[Screen grounding data]

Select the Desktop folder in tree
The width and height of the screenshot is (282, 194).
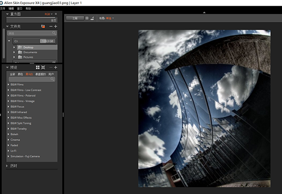click(x=28, y=47)
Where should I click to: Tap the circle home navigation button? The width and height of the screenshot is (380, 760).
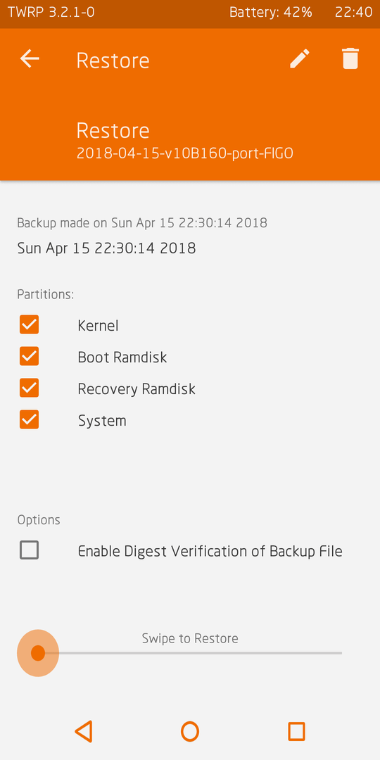click(x=190, y=731)
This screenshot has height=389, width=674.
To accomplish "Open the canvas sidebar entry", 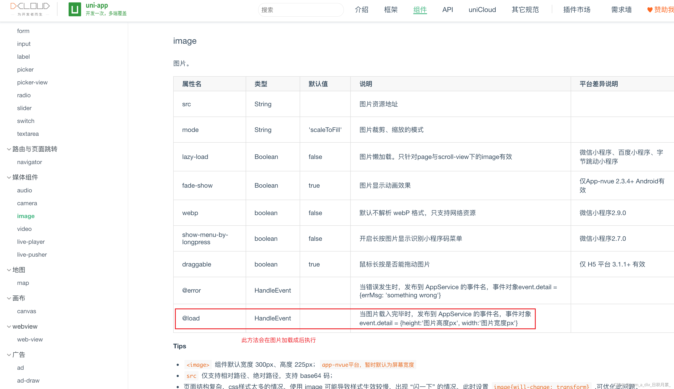I will click(x=26, y=311).
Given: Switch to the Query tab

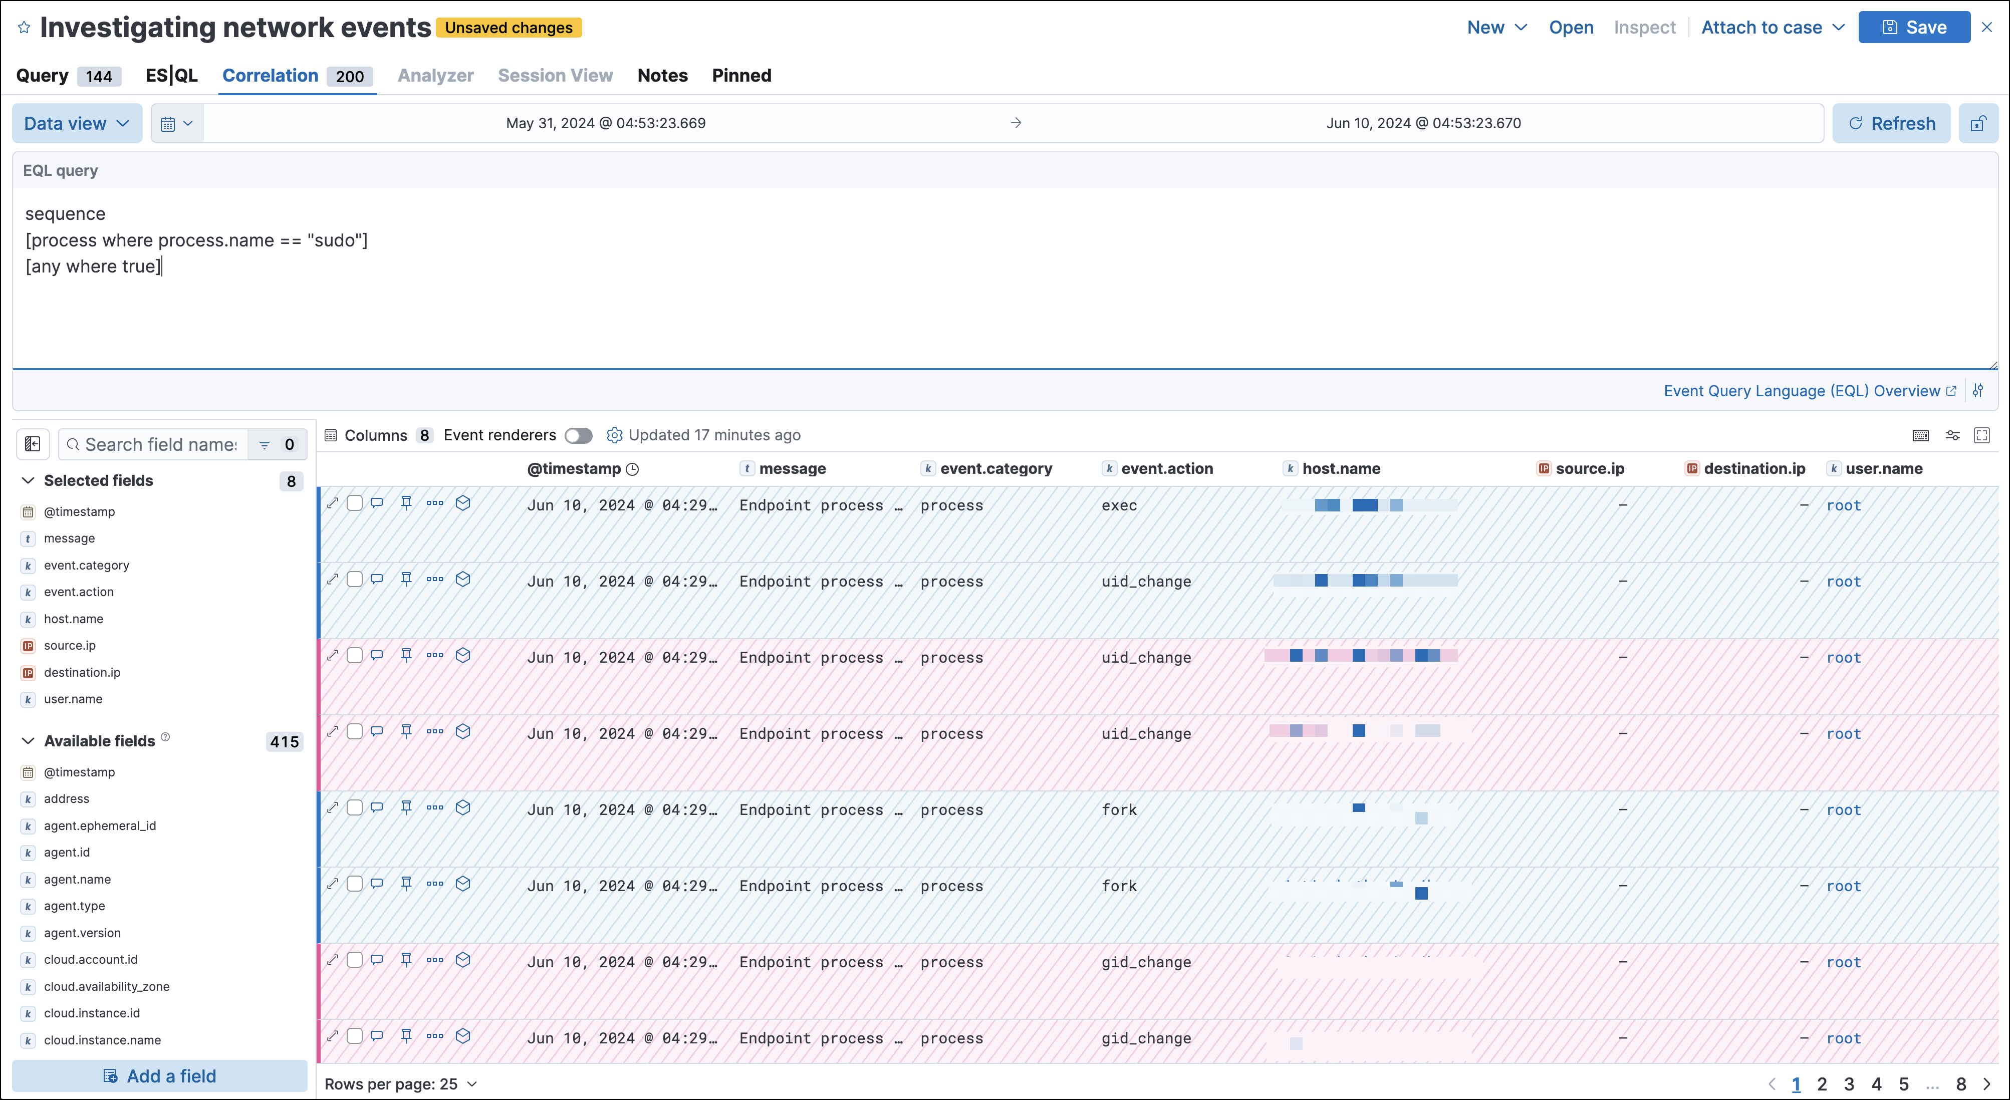Looking at the screenshot, I should (x=42, y=76).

• _CHALLENGE_: Reproduce the data from its start through the line holding "click(x=190, y=731)", inclusive, leaving out the pictures.

• _SOLUTION TO THE PROBLEM_:
Select the Desktop folder in tree
The width and height of the screenshot is (282, 194).
click(x=28, y=47)
Where should I click to: Tap the circle home navigation button? The width and height of the screenshot is (380, 760).
click(x=190, y=731)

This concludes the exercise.